Similar proposals around climate risk happen to be endorsed by some European energy majors.
“When Shell and BP and Statoil supported the resolutions last year, it wasn’t uncommon, however it really was out of the ordinary,” said Andrew Logan, with Ceres, a U.S. corporate sustainability not-for-profit group.
“I’m able to never remember it happening by having an issue which was so directly related to the company’s core business.”
Suncor’s Peter MacConnachie, who works with environmental groups and socially responsible investors, said as a result of the resolution, Suncor is going to be providing more detail on its plans under a number of different scenarios.
“Given the evolving conversation about climate, we believe it is a worthwhile opportunity to provide additional information to shareholders about how Suncor will flourish in a lesser carbon economy,” he said in an emailed statement.
NEI’s Bonham said the matter is going to a vote because shareholder buy-in is vital.
On the lobbying resolution, Suncor said hello already complies with laws that require it to reveal its activity through federal and provincial online registries.
Sum People enlisted three shareholders with a collective $70,000 in company stock to file the proposal.
Lisa Lindsley, who manages shareholder advocacy campaigns at Amount of Us, said the shareholders had a few conversations with Suncor, but came away unsatisfied.
The shareholders desired to draw more attention to the trade associations that Suncor belongs.
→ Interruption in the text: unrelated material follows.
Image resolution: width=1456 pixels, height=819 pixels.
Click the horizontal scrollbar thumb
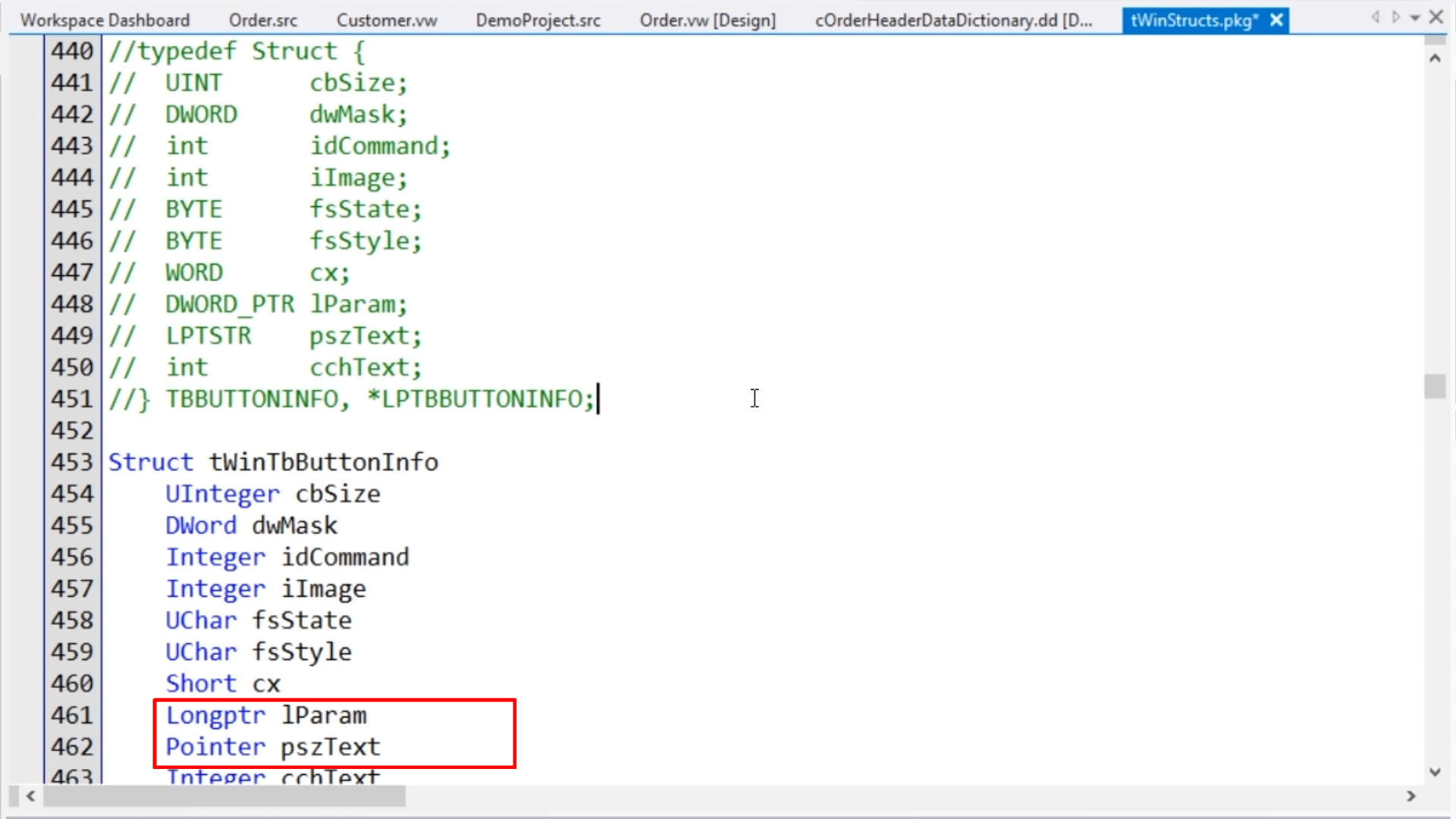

The resolution cites “reputational risk” if one of those groups finds itself embroiled inside a scandal or maybe its agenda runs counter to Suncor’s stated green goals — a trade group lobbying against stricter environmental rules, for instance.
“Really what they offered was to list all of the trade associations and organizations that they pay over a certain threshold amount,” said Lindsley.
“We didn’t think that that actually reached the data that shareholders needed to evaluate the perils of Suncor’s political spending.”
MacConnachie, with Suncor, said the organization doesn’t observe how that additional detail is needed investors make smarter decisions, considering that those associations are bound through the same lobbying disclosure laws.
Kevin Thomas, with Shareholder Association for Research and Education, worked with investors in pipeline heavyweights Enbridge Inc. and TransCanada to push for improved lobbying disclosure and wound up working out an offer in the two cases.
The Enbridge proposal was made with respect to the Pension Plan of the United Church of Canada, while the TransCanada one was for the Fonds de Solidarite des travailleurs du Quebec. Both were withdrawn.
Thomas said counting on registries alone means some activity will “come under the radar.”
“I don’t think it’s reasonable to expect investors to go and search every provincial, municipal, federal along with other country levels to understand what their own clients are doing.”